■ GOALS:
**a.** From the seal hunt account, return the passage that begins at the words containing "A seal pup just" and stops after "opening and shutting.".
**b.** List every measurement in the seal hunt account that is written with digits, copying each one as it appears.

--- start PAGE EXCERPT ---

We wake to foggy weather, but our helicopter pilot says he is willing to see if we can find gaps in the fog in order to get up to St Anthony, an hour and a half’s flight away, where we can refuel before heading offshore to look for sealing boats. The flight is difficult and the pilot has to inch his way along the coastline, but we eventually make it. Refueling takes 30 mins and then we are off again, the helicopter straining under the weight of 500 litres of fuel. We head due east and are over the icy ocean within minutes. Large banks of fog obscure our way forward, but we find a gap and fly further. The cold ocean dotted with bits of ice stretches forever beneath us. Luckily our camera system suspended beneath the helicopter has a massive zoom and the camera operator soon locates a sealing boat on the horizon, which we fly towards. The boat is working its way through the loose ice, the marksman on the cabin shooting every seal pup he can see, staining the ice with their blood.

A seal pup just ahead of us is shot, but the bullet only wounds him and he starts writhing in pain. He lifts his head and opens his mouth, and while we can’t hear him 1000 feet up in the air in a helicopter, clearly it is a cry of agony. The sealers, who must have heard the cry, show no pity and the boat moves towards him, a sealer leaning over the side brandishing a gaff, a long wooden pole with a sharpened steel hook on the end. The poor seal bites at the gaff, but the sealer hooks him in the side of the face and hauls him aboard, his mouth opening and shutting.

--- end PAGE EXCERPT ---
--- start GIVEN ENTRIES ---

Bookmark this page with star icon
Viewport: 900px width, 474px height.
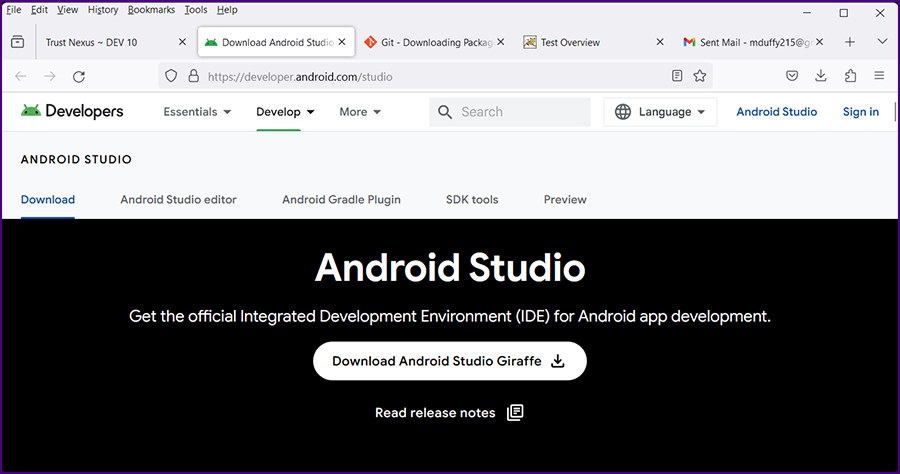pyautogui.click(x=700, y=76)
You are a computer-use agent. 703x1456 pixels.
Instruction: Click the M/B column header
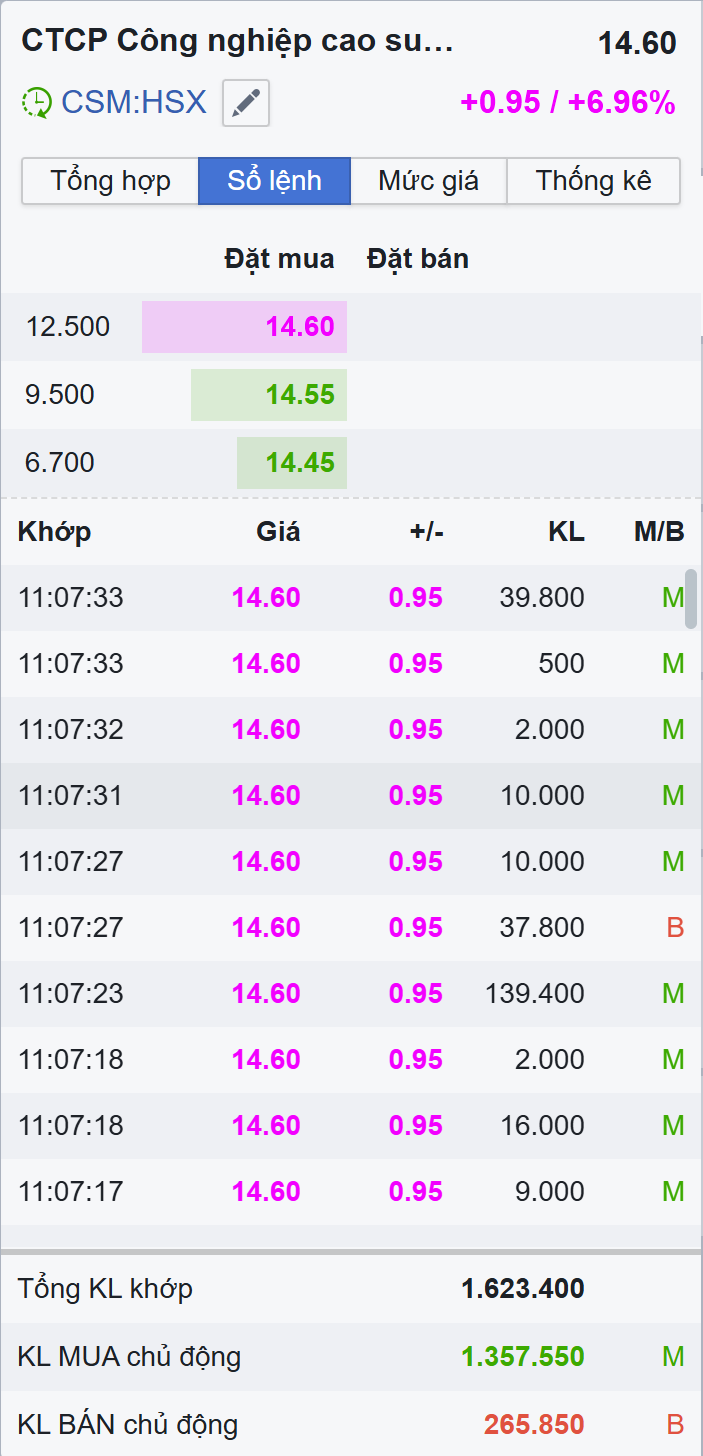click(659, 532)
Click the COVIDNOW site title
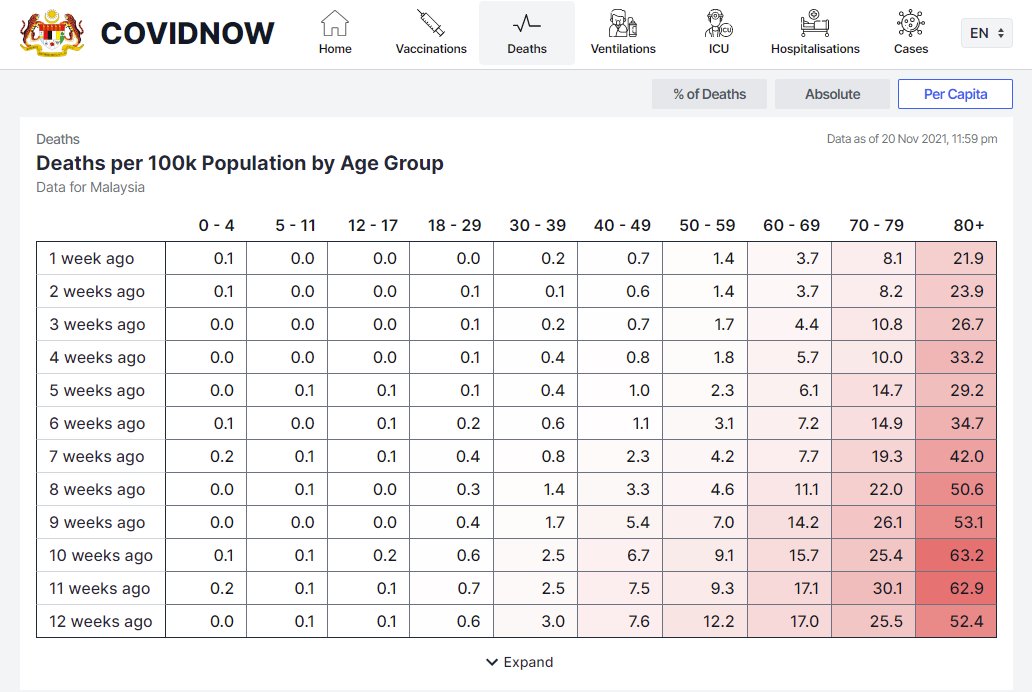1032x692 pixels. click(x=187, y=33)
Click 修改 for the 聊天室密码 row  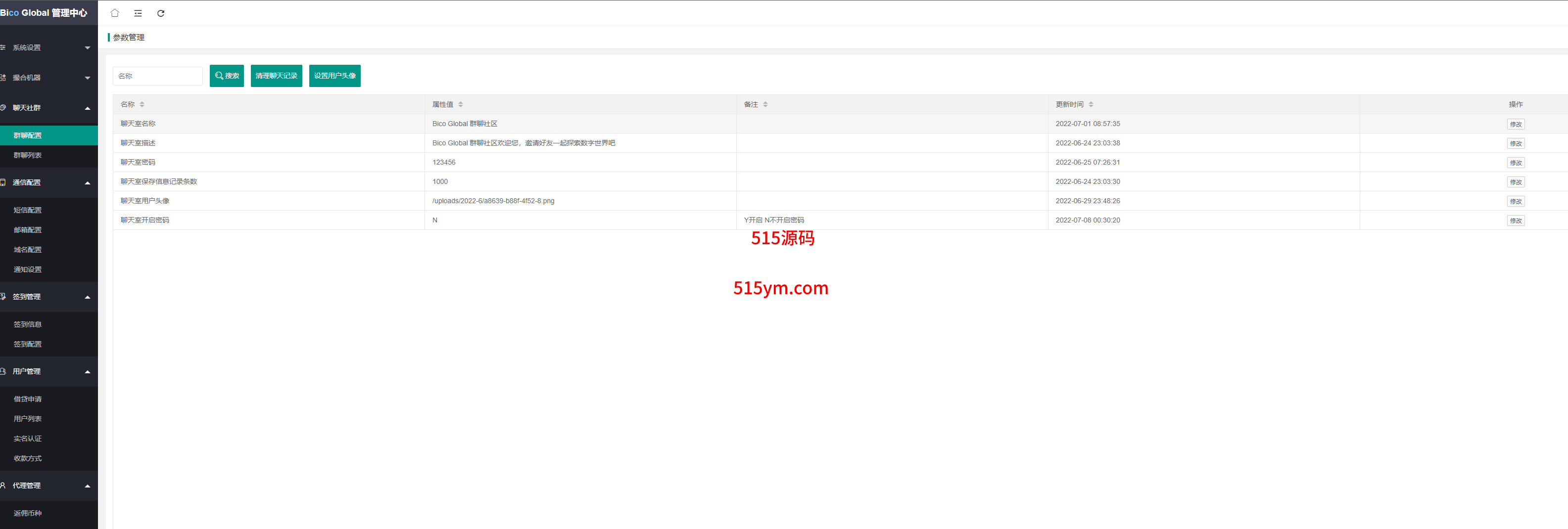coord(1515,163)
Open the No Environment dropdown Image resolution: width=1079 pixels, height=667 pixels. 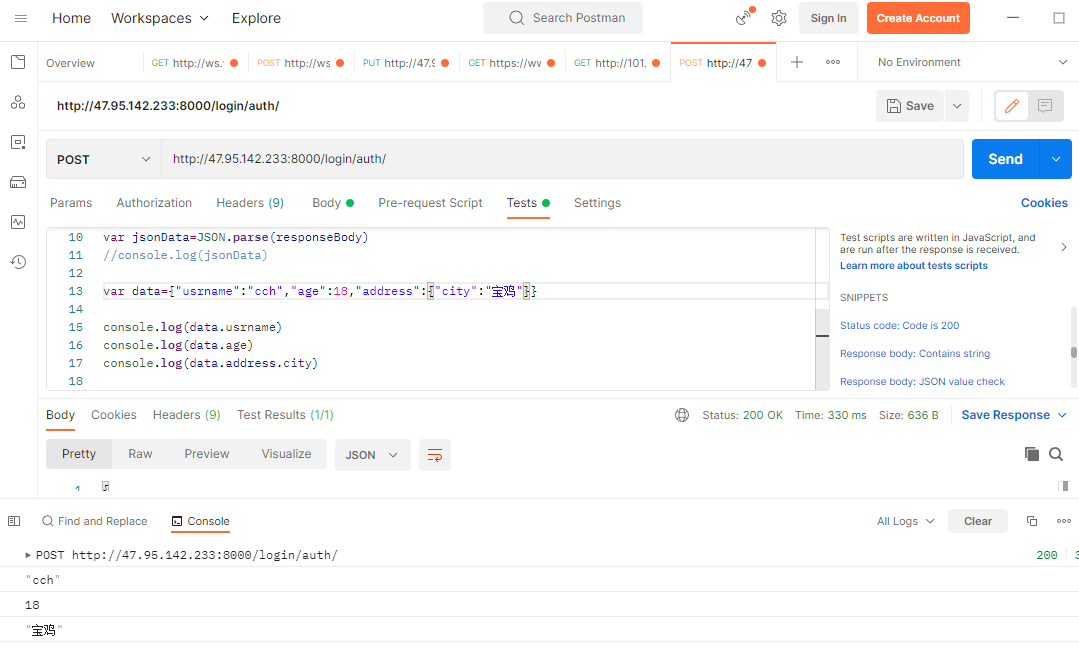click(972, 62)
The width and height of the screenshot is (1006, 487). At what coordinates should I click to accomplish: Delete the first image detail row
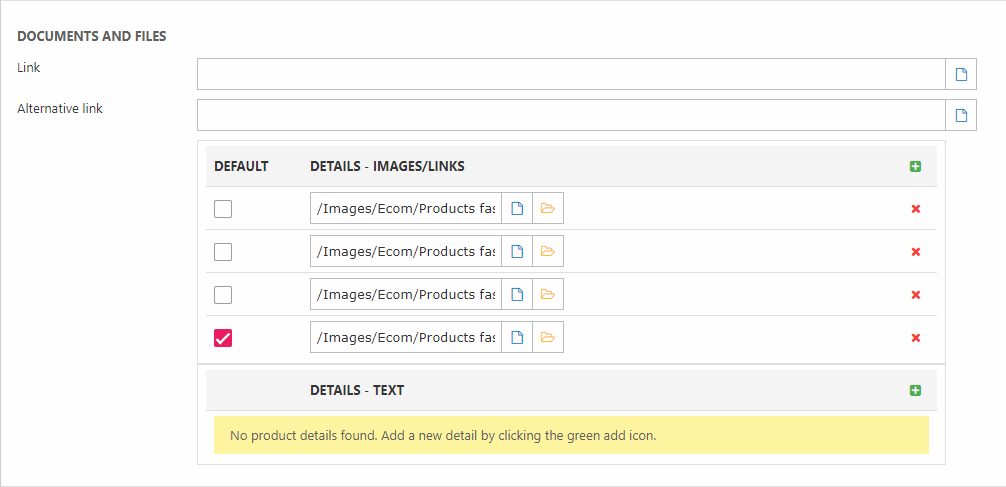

--- end GIVEN ENTRIES ---

■ EXERCISE RESPONSES:
**a.**
A seal pup just ahead of us is shot, but the bullet only wounds him and he starts writhing in pain. He lifts his head and opens his mouth, and while we can’t hear him 1000 feet up in the air in a helicopter, clearly it is a cry of agony. The sealers, who must have heard the cry, show no pity and the boat moves towards him, a sealer leaning over the side brandishing a gaff, a long wooden pole with a sharpened steel hook on the end. The poor seal bites at the gaff, but the sealer hooks him in the side of the face and hauls him aboard, his mouth opening and shutting.

**b.**
30 mins
500 litres
1000 feet